Government launches Aggregates Tax Sustainability Fund
THE new Aggregates Tax Sustainability Fund was officially launched last month by Environment Minister Michael Meacher as a way of helping reduce the environmental impact of primary aggregates extraction. The £35 million per annum fund will initially run for two years and is being financed by the £1.60 per tonne aggregates tax which came into force on 1 April 2002.
In addition to channelling revenue back into communities affected by heavy aggregate extraction, and promoting more environmentally friendly extraction and processing methods, the fund will also aim to reduce demand for primary aggregates through research into alternatives as well as encouraging the recycling and reuse of aggregates.

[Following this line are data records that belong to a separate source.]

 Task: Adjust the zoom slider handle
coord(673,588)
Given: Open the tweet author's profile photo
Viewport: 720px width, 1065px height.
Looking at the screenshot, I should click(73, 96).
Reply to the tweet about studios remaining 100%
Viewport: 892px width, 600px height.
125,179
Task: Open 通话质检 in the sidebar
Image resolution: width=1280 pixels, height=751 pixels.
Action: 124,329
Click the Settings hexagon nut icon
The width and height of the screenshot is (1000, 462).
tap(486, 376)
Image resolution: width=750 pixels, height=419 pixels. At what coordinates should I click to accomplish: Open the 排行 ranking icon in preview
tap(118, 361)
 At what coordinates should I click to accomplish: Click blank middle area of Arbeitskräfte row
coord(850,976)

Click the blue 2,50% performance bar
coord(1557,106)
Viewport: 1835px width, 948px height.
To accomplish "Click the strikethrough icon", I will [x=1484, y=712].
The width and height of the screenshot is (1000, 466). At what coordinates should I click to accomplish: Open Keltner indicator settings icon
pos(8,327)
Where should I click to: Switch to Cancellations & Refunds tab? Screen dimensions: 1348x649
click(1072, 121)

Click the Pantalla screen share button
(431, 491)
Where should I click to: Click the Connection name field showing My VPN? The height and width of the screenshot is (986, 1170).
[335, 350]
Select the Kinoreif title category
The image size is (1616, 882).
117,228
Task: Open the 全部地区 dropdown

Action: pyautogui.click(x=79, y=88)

England is to receive a total of £58.6 million from the fund over the next two financial years, of which £15.5 million will be allocated to reducing demand for primary aggregates and encouraging recycling and reuse through a joint initiative to be delivered by the not-for-profit Waste and Resources Action Programme (WRAP) and Construction Innovation and Research Management (CIRM), a DTI programme.
However, both the Quarry Products Association and the British Aggregates Association have expressed deep reservations about the likely effectiveness of the new sustainability fund.
QPA director general Simon van der Byl said the Association remained deeply concerned that the fund would not bring the benefits promised to local communities. The QPA has called for 50% of the fund to be for projects within a three-mile radius of quarrying communities but says there is no such commitment from the Government.
‘There are no criteria set out for measuring the environmental benefits to be derived from the use of the fund, which means that there is a real danger that the money could disappear into endless and self-perpetuating research and NGO pet projects with little benefit for local quarrying communities,’ he warned.
‘The quarrying industry has been frozen out of any involvement in the use of the fund in spite of its strong record in funding and supporting local and environmental initiatives. The fund will not be used effectively unless there is a requirement for NGOs and others to work in partnership with the aggregates industry.’
BAA director Robert Durward responded to Michael Meacher’s claims that the new sustainability fund would be ‘good news for everyone’ and would ‘benefit the environment’ by saying the Minister’s comments were ‘highly contentious and misleading’.
Describing the fund as little more than a cynical attempt by government to give an appearance of respectability to yet another of its stealth taxes, he said the fund would be paid for by the aggregates tax which would cause a 35% increase in the cost of primary aggregates.
‘As almost 40% of all aggregates are used by the public sector, it will be the taxpayer who will have to pay for this cunning measure through increased council tax and business rates,’ he said.